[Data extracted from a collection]
--- START ---

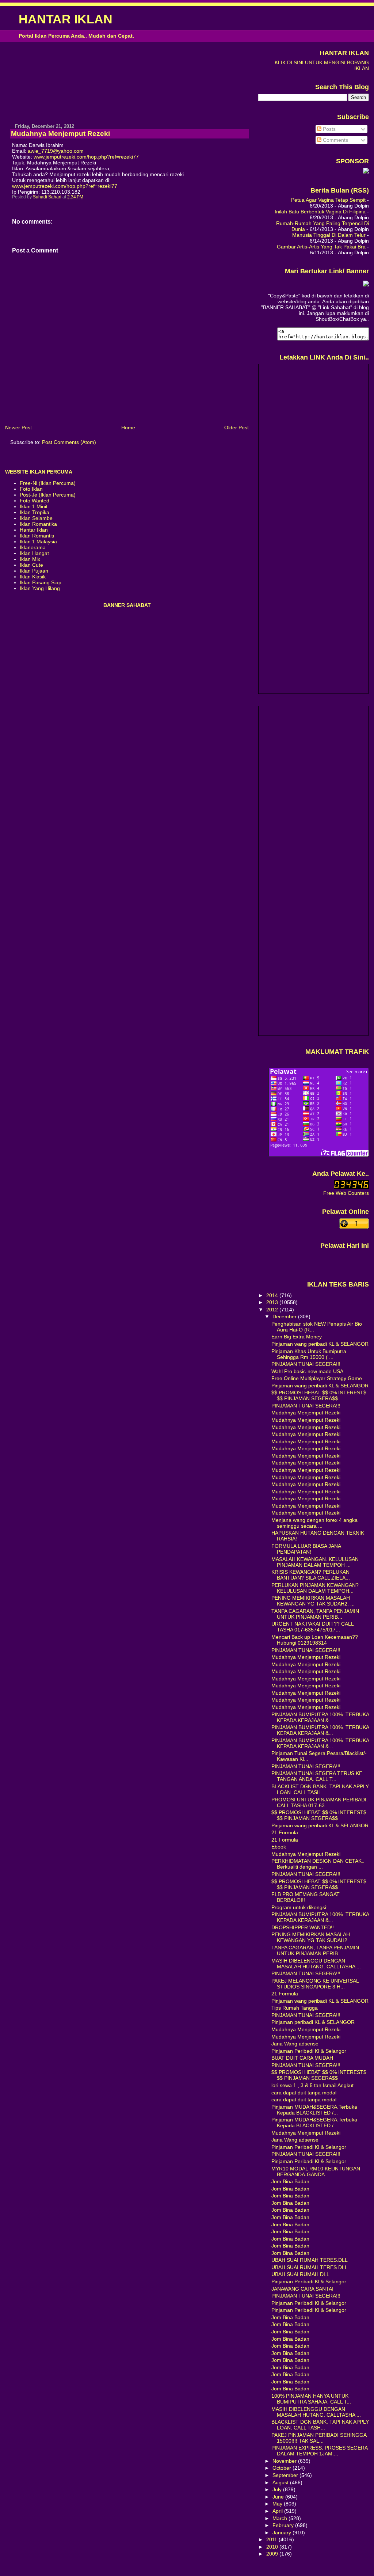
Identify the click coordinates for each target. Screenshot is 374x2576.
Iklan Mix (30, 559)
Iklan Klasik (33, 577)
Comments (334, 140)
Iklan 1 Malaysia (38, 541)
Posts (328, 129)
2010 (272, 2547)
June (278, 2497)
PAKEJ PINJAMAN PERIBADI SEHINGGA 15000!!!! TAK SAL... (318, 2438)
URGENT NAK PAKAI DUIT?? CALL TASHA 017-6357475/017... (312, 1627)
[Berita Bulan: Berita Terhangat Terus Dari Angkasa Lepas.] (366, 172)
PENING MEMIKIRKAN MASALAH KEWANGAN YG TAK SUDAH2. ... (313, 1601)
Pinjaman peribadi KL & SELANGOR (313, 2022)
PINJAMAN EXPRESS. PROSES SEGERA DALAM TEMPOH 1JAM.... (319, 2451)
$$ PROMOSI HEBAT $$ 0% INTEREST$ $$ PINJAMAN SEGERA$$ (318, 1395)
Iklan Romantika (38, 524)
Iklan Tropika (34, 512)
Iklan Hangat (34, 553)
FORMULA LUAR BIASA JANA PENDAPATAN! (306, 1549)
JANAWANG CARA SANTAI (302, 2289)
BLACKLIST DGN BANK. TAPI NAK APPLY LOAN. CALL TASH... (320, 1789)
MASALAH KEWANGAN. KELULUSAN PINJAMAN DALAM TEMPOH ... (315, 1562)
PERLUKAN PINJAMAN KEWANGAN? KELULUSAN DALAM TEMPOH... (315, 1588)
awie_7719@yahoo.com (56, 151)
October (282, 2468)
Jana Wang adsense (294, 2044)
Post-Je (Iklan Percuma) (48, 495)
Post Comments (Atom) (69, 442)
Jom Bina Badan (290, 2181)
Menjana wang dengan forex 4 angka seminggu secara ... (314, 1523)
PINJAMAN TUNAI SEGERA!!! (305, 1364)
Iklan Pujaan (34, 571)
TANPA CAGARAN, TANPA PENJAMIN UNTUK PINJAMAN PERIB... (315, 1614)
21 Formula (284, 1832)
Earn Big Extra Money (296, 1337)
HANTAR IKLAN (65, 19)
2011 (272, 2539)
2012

--- END ---
--- START ---

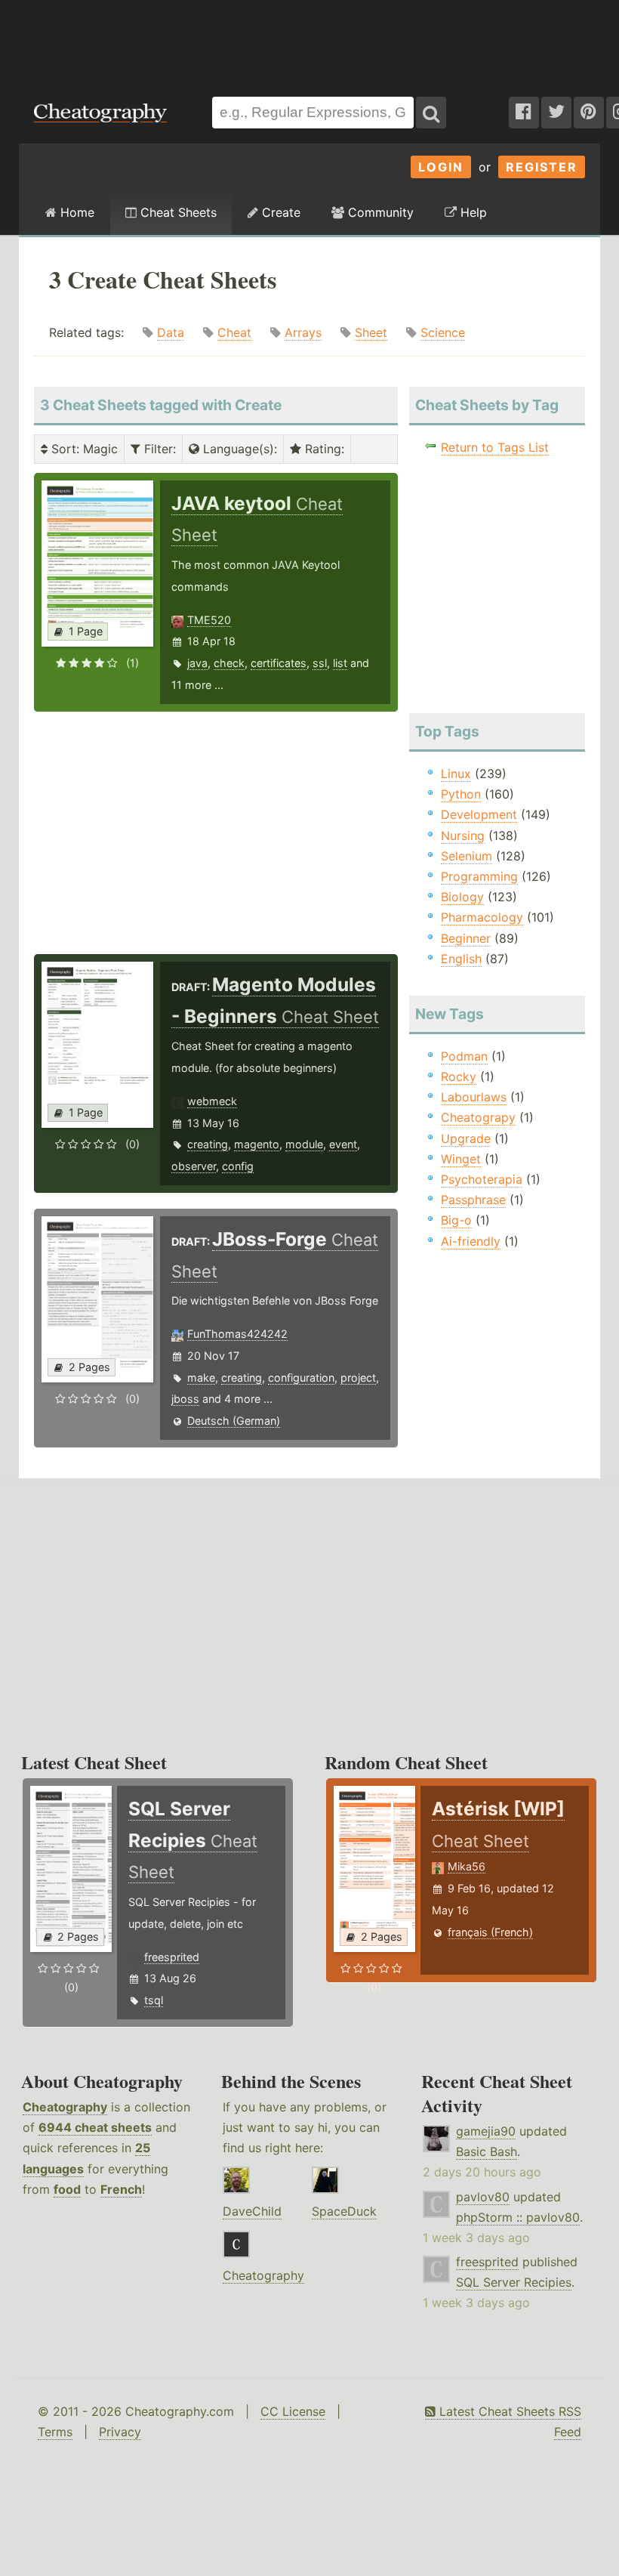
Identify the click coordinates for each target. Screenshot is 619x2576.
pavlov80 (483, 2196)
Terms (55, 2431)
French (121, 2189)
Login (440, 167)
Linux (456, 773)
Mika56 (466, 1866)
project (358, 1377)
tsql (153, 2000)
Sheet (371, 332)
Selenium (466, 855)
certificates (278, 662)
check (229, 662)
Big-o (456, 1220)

--- END ---

[TASK DESCRIPTION]
Please return all lines above in which the string "KELULUSAN" is found.

[RESPONSE]
MASALAH KEWANGAN. KELULUSAN PINJAMAN DALAM TEMPOH ... (315, 1562)
PERLUKAN PINJAMAN KEWANGAN? KELULUSAN DALAM TEMPOH... (315, 1588)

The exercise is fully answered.